The blockchain technology will do two main things:
The first is that it will record a permanent record of who did what on each song,” sort of like what IMDB does for films, but using blockchain technology. This will allow every contributor to a track, co-writers, producers, vocalists and so on to get credited for their part and get paid instantly for agreed upon percentages based on contribution.
This will happen via what our known as “smart contracts”. Which will be the blockchain’s second main contribution to the music industry. Gupta explains that a smart contract is “basically a tiny little program that has fixed instructions about how to move money… you store it permanently on a blockchain, and when payments come in, it says ‘we’ve received some money, this much goes to the taxman, this much goes to the contributor, this much goes to our studio…”
Imagine licensing one of your songs and everyone involved with the song’s creation and publishing getting paid for the sync fee instantly. This is what smart contracts will be able to do. Money moves instantly in the digital age, so why shouldn’t it work this way in the music industry? Why do things have to move through such slow and inefficient channels? They really don’t have to and the blockchain could potentially resolve this issue.
There is a lot left to work out about when and how the blockchain technology will be implemented in the music industry. There are industry standards to sort out and be agreed upon. I’m sure there will be complex industry negotiations and meetings with the major players in the industry that are interested in retaining control of as many of their assets as possible. I’m sure many will resist the technology, while at the same time, others will embrace it and celebrate it.
Like all great revolutions, there will be people resisting change. But like Victor Hugo, the French philosopher said, “there is nothing more powerful than an idea whose time has come”. I believe this idea and technology will simply be too powerful to stop.

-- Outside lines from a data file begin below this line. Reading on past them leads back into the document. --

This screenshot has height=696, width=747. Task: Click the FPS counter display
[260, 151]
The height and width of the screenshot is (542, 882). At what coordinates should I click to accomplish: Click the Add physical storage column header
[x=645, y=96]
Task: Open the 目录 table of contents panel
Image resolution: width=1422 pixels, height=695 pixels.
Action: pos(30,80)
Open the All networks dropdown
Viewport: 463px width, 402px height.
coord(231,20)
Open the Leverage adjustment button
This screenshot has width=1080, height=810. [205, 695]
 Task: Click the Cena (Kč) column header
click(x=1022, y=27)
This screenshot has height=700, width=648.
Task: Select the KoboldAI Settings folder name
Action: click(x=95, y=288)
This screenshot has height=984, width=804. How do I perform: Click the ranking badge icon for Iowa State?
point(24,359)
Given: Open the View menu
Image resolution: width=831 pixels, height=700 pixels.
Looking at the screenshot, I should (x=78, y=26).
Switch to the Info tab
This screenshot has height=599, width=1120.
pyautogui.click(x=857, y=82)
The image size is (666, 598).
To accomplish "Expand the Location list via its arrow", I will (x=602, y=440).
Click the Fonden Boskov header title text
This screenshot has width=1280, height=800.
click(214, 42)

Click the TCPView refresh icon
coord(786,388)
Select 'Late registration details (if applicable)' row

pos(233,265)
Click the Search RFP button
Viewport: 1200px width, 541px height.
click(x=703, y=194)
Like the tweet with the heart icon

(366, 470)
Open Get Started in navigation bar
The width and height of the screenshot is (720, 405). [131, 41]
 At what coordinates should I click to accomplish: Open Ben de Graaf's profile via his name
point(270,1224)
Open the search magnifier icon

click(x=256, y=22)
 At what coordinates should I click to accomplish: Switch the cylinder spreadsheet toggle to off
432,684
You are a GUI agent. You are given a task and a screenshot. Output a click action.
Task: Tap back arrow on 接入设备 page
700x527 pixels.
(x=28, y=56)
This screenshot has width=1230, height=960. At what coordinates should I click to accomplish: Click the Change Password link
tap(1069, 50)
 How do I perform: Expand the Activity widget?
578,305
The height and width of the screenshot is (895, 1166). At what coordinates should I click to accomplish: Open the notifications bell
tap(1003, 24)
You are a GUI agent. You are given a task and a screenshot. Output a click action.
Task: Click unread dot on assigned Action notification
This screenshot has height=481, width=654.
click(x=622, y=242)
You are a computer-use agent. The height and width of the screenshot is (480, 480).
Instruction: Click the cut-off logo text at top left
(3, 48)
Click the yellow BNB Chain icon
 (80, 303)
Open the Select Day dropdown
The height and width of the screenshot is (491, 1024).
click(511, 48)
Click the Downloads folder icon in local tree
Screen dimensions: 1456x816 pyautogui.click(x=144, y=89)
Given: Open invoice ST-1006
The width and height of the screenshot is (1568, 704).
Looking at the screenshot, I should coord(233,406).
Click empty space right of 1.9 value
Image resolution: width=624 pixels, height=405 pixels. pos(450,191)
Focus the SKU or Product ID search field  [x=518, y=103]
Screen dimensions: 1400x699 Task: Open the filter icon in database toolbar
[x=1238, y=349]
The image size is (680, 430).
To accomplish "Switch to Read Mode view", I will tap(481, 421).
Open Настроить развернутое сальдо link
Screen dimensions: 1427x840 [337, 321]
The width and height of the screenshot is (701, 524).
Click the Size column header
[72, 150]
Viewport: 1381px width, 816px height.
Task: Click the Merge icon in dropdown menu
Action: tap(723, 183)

There are several new companies emerging as we speak that are attempting to address the problems the music industry is facing and pave a new way forward utilizing blockchain technology.
Here are a few companies to keep your eyes on that will be utilizing blockchain technology:
Ujo Music - http://ujomusic.com/
Peer Tracks - http://peertracks.com/
Bittunes - http://www.bittunes.org/
I will be keeping my eye on this issue as much as possible and will be bringing guests in this space on my podcast in the near future to dissect this technology and its implications for the music industry even more. I think it’s important as musicians and artists be acutely aware of where the industry is headed. Our careers and livelihood depend on it.
For now, know this. Change is coming.